◆ Directive ◆
Please reproduce every entry below word for word, leaving the pictures out of your answer.

BEGIN Supplied records

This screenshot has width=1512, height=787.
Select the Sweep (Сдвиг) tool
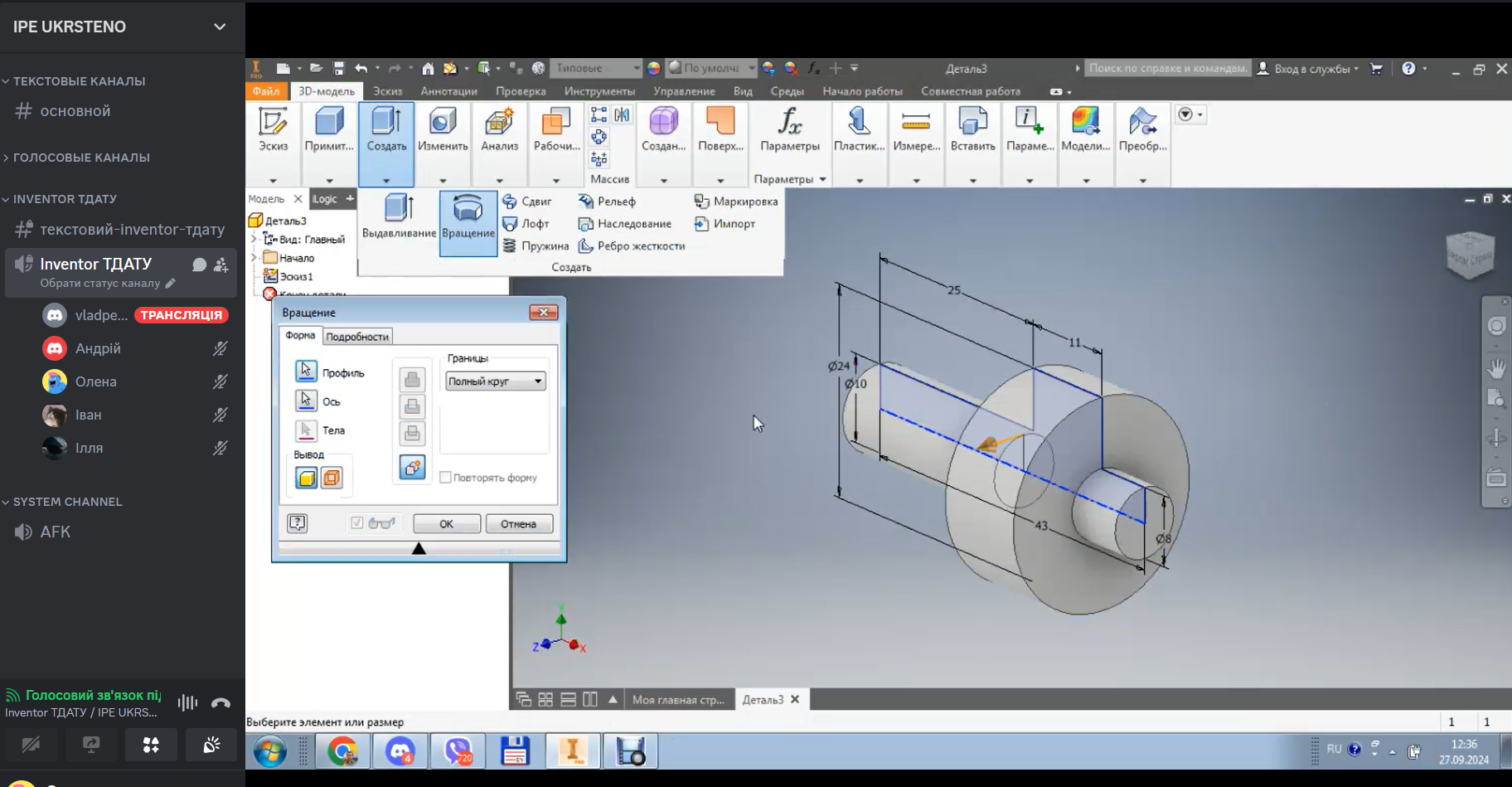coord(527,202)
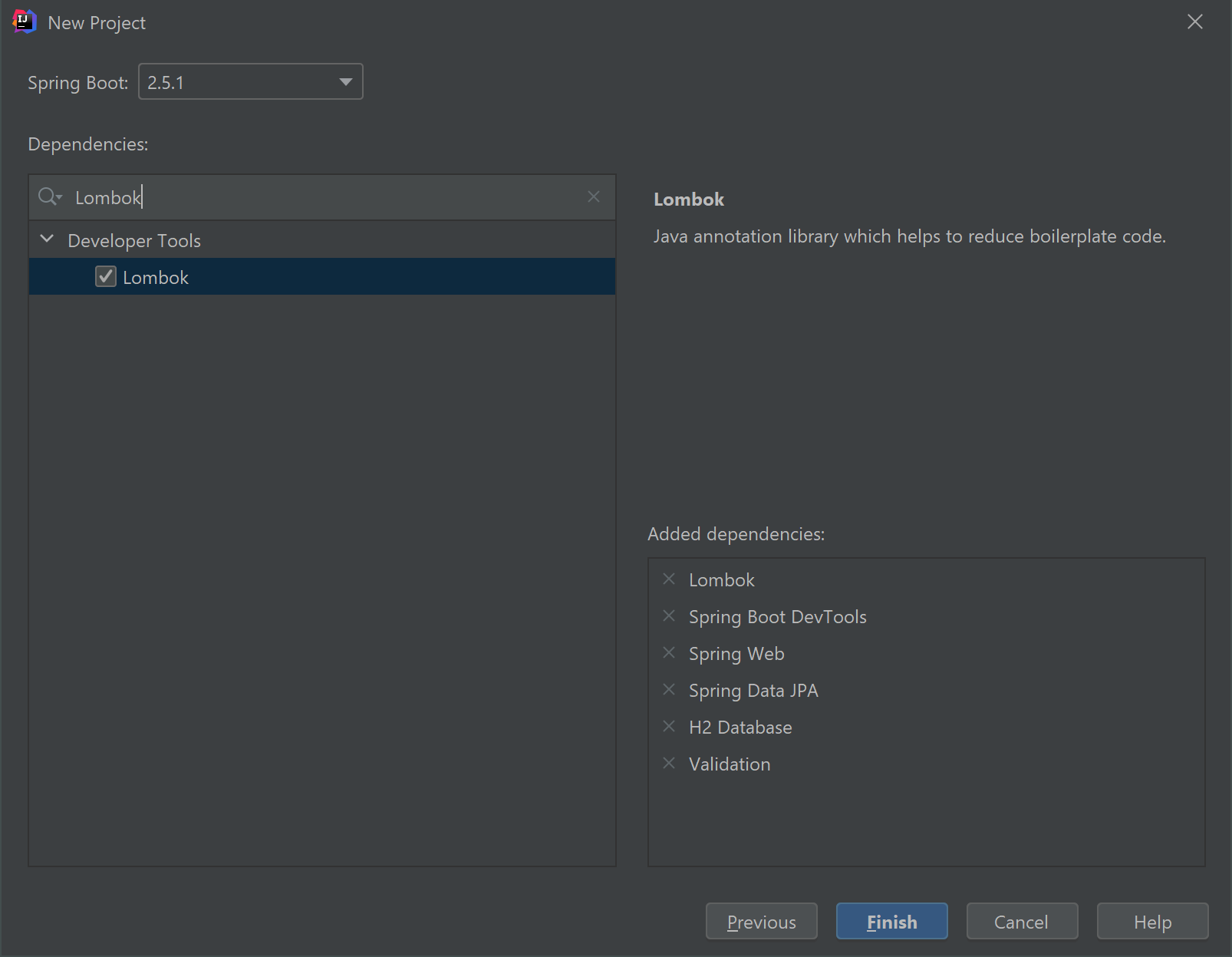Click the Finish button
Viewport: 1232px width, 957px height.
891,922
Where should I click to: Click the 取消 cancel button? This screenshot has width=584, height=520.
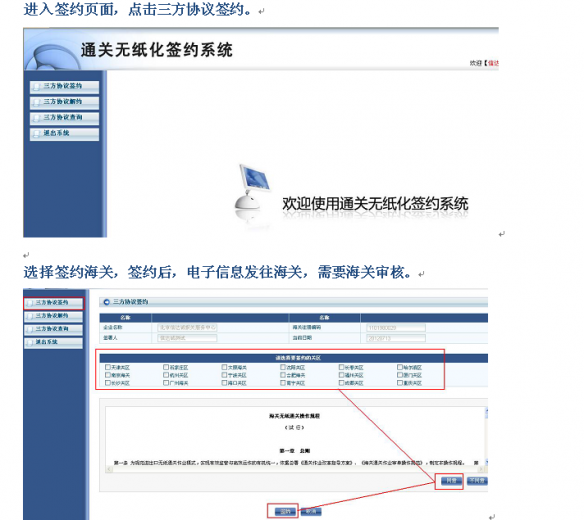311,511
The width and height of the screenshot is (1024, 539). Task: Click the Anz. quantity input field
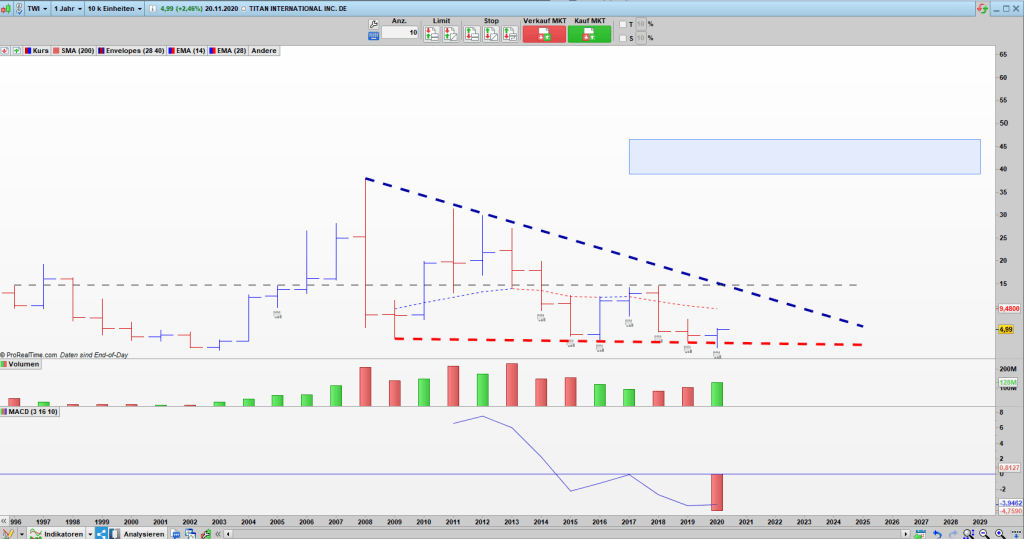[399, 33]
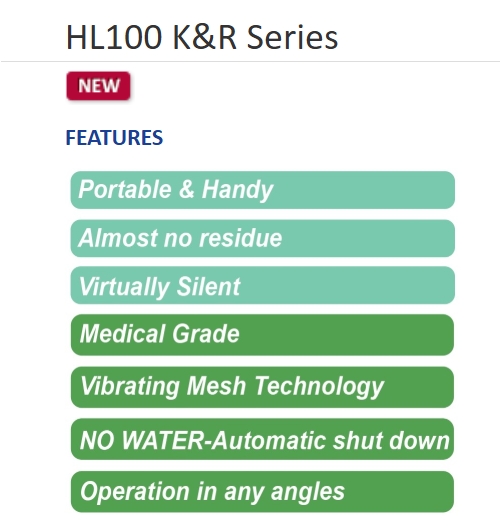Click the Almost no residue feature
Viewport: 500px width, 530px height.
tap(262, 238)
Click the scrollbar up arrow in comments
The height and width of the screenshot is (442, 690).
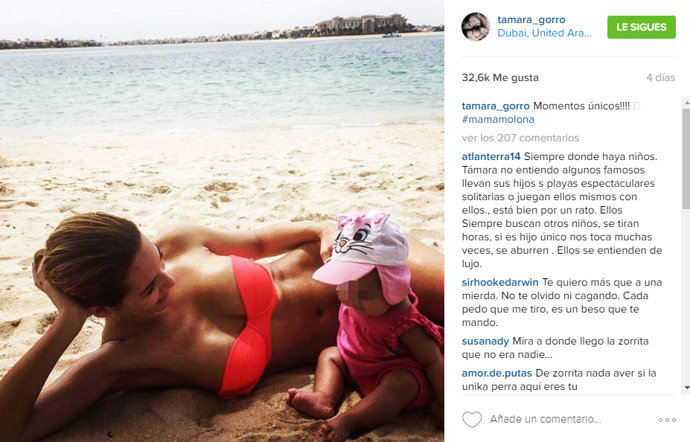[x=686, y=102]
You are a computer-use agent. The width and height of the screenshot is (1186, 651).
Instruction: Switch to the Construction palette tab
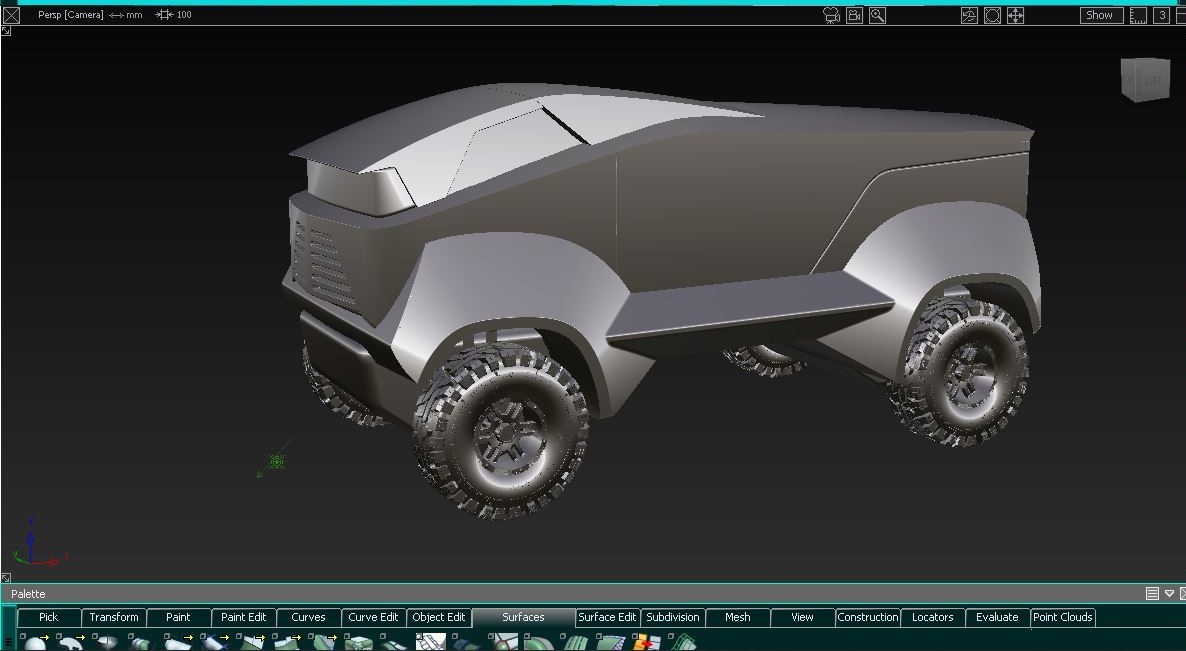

END Supplied records

◆ Output below ◆
This screenshot has width=1512, height=787.
Select the Sweep (Сдвиг) tool
coord(527,202)
Click the Finish button
Viewport: 1232px width, 957px height.
891,922
Where should I click to: Click the 取消 cancel button? This screenshot has width=584, height=520.
311,511
The width and height of the screenshot is (1024, 539). Task: Click the Anz. quantity input field
[399, 33]
Click the Almost no residue feature
Viewport: 500px width, 530px height.
tap(262, 238)
Click the scrollbar up arrow in comments
The height and width of the screenshot is (442, 690).
[x=686, y=102]
You are a computer-use agent. The width and height of the screenshot is (1186, 651).
Instruction: Switch to the Construction palette tab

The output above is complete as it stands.